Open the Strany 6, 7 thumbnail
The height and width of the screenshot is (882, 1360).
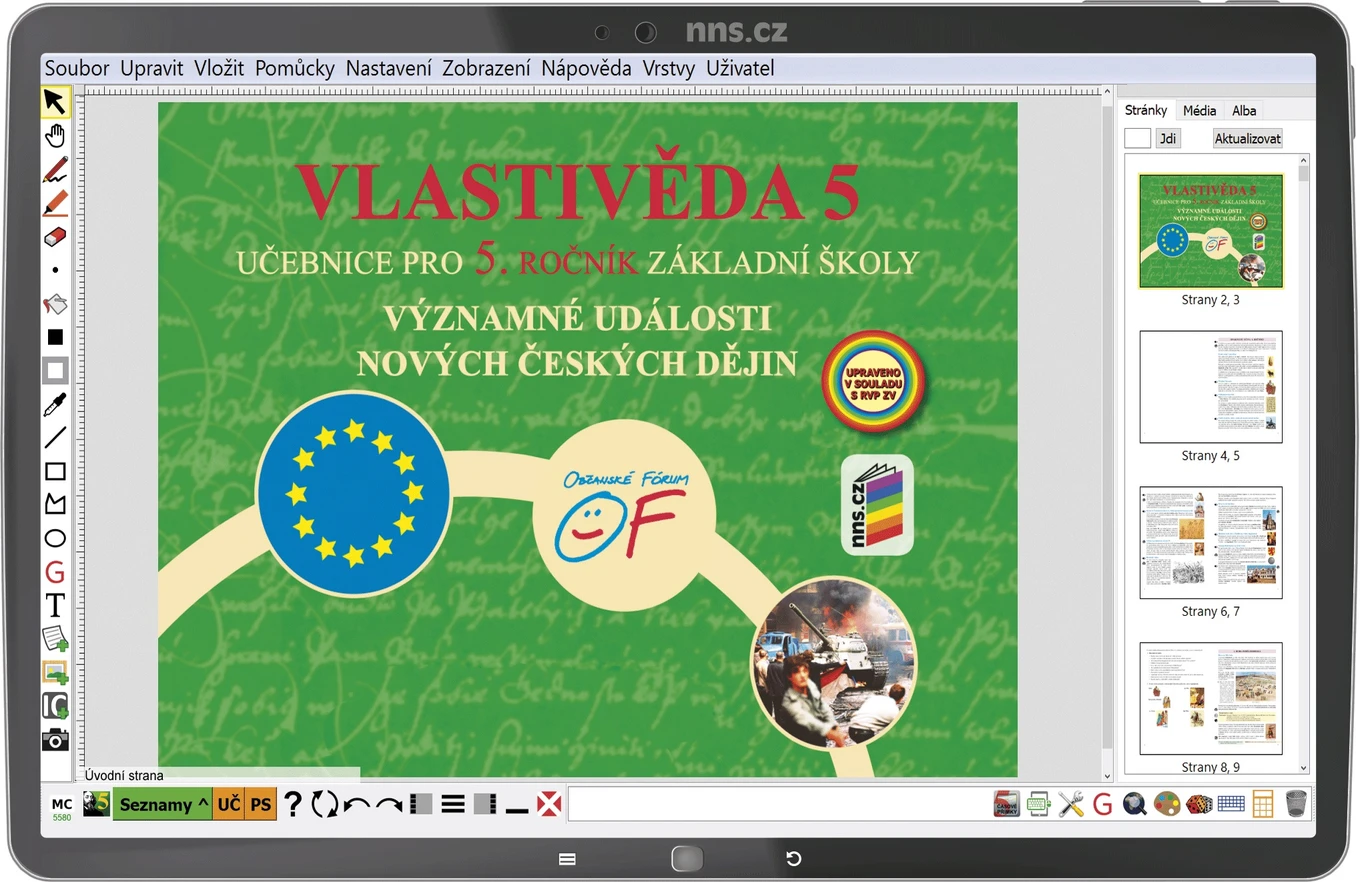point(1210,552)
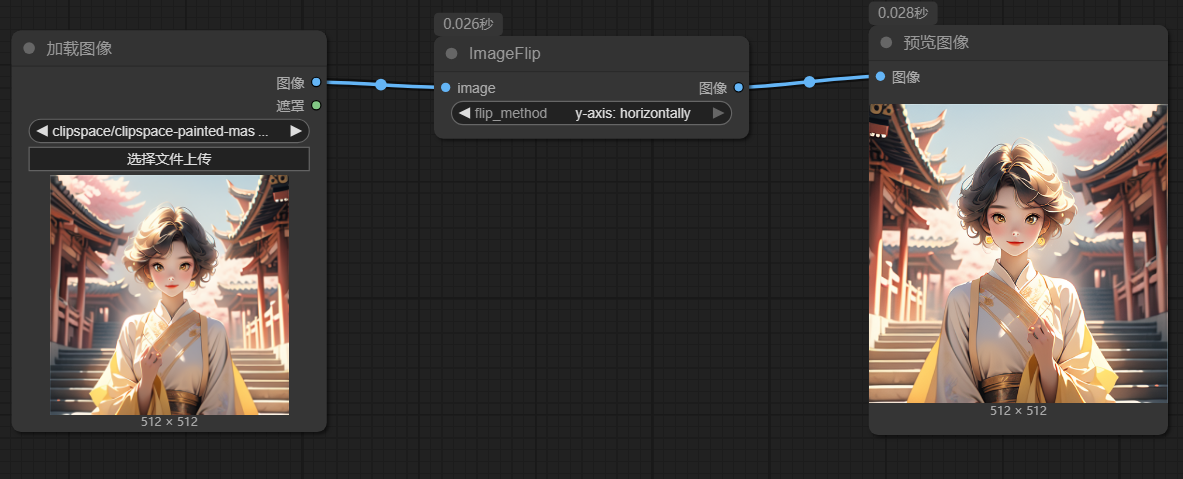Click the flipped preview image in 预览图像
The height and width of the screenshot is (479, 1183).
click(1018, 253)
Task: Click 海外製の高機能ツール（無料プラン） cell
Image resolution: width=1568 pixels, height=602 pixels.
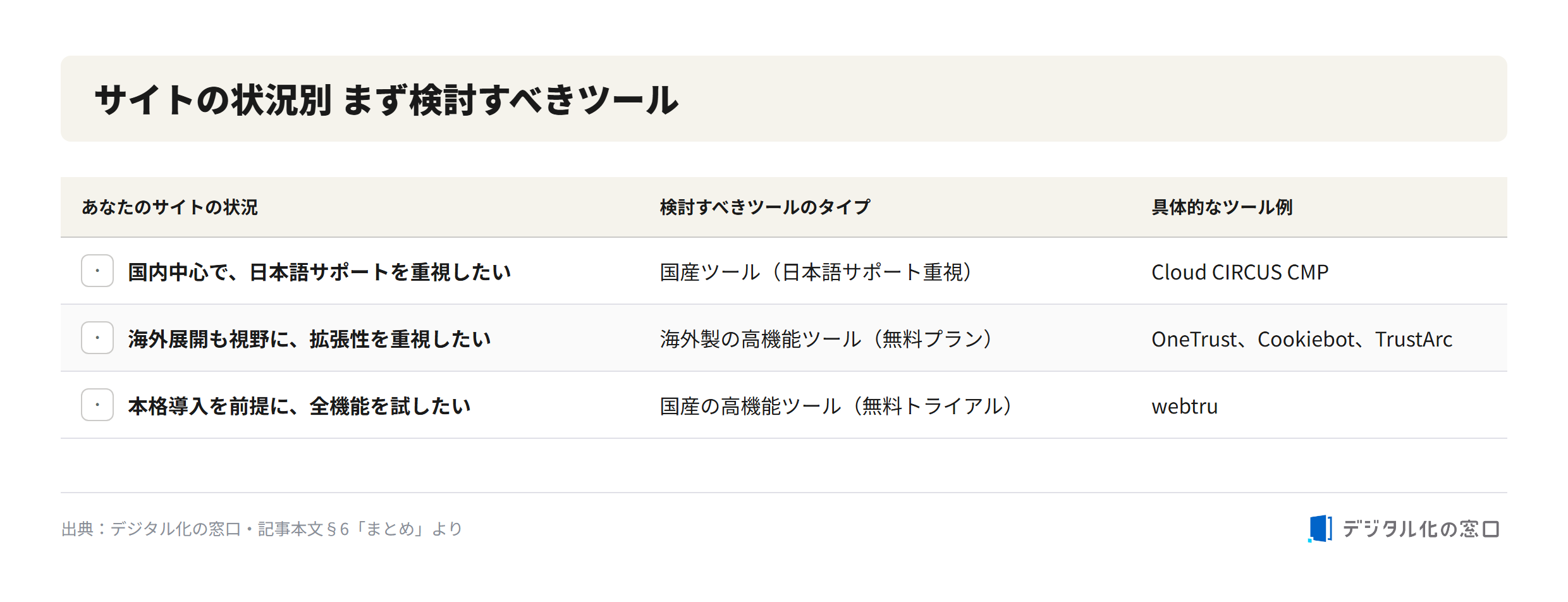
************
- _Aim_
Please write out all the items above again with "pixels" replaced by "px" and nothing else changed, and leave the pictures out.

- _Problem solution_
Open the Strany 6, 7 thumbnail
The height and width of the screenshot is (882, 1360).
point(1210,552)
Click the flipped preview image in 预览图像
The height and width of the screenshot is (479, 1183).
click(1018, 253)
Task: Click 海外製の高機能ツール（無料プラン） cell
Image resolution: width=1568 px, height=602 px.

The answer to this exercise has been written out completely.